A drag lead is simply a short lead (maybe 4 or 5 feet long) that is attached to your dog’s harness at all times. Simple, yet it can seem almost magical because it communicates to your dog that you are the leader. The first time you calmly step on a drag lead to gain control over a situation, your new dog will “get” the message.
If there is a problem, the drag lead allows you to take control of the situation without putting your Cairn in a position where it feels the need to defend itself. Remember, you are a Leader, not an adversary! If you reach for your new Cairn under a piece of furniture, you are invading their space and may rightly invite a defensive growl (or other defensive behavior), but if you calmly step on the lead and maneuver it toward you so you can pick it up in a non-threatening manner, you are in a much better position to coax the dog out of it’s “safe” spot, redirect the dog’s energies, and restore the leadership balance.
A drag lead gives you power (Alpha) and a measure of control, and it helps you avoid situations where you ask for a behavior but have no way to ensure that you can make it happen without asking a 2nd time (which you should never do!). “Come!” is a great example. In the beginning, it is really best to calmly step on the lead, pick it up, and then say, “Come!” where you can easily reel the dog in, ready to give a nice treat as soon as the action has been achieved.
How much you need to use the drag lead will vary from dog to dog, depending on their level of fear or sense of entitlement (i.e., they think they should be Alpha!), but you will be well served, no matter what, if you attach a drag lead for at least two weeks – and maybe longer.

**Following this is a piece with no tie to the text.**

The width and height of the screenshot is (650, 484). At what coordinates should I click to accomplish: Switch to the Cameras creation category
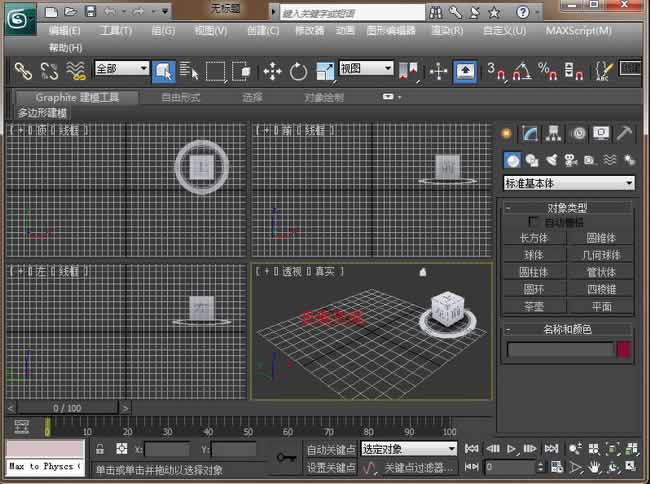click(x=570, y=160)
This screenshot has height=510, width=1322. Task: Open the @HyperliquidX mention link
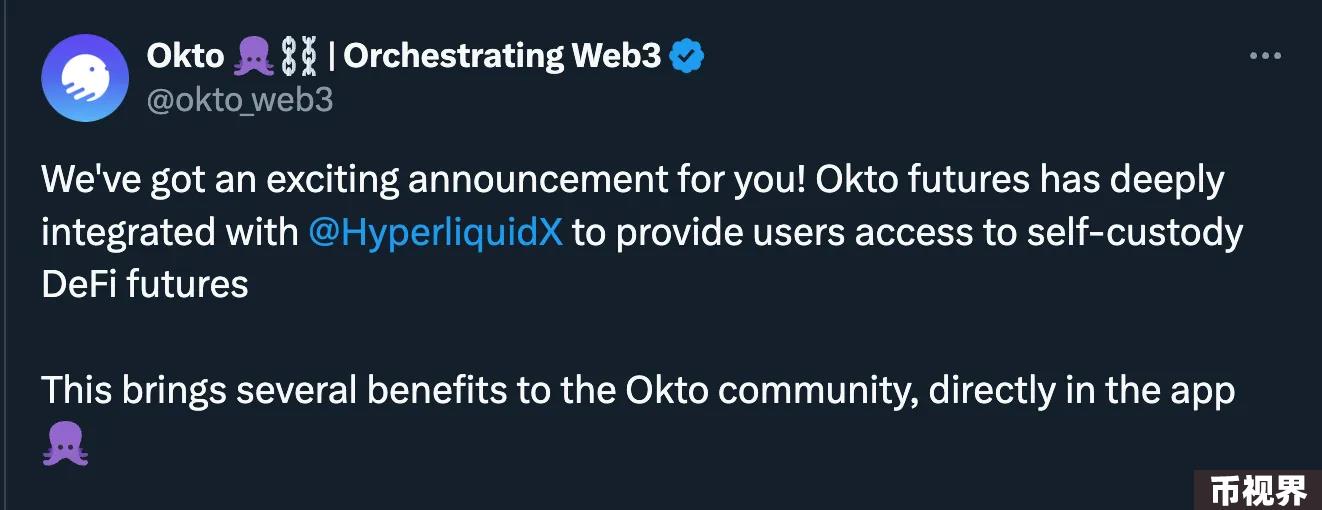pyautogui.click(x=435, y=232)
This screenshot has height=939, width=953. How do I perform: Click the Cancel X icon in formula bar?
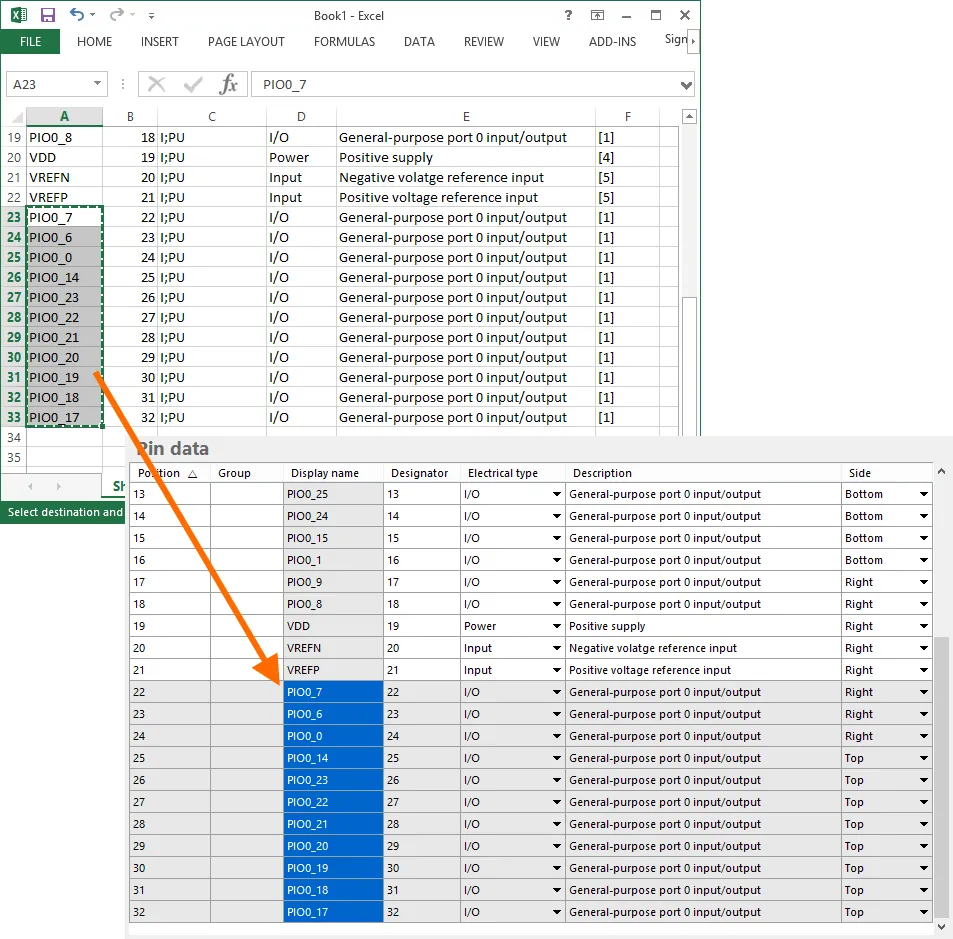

In the following video, these young Cairns are on short drag leads and you can easily see that they have no problem running and playing. What you don't see is that, at the end of play, the male Cairn would always come back in the home when called, even if he did not have the drag lead, but the little Alpha female would come only when wearing the drag lead. She would simply play "keep away" without that little drag lead because she absolutely knew the difference in the ability of the human to control her actions, and it took a solid two-plus years of consistency to get to the point where she would reliably come when called without the lead.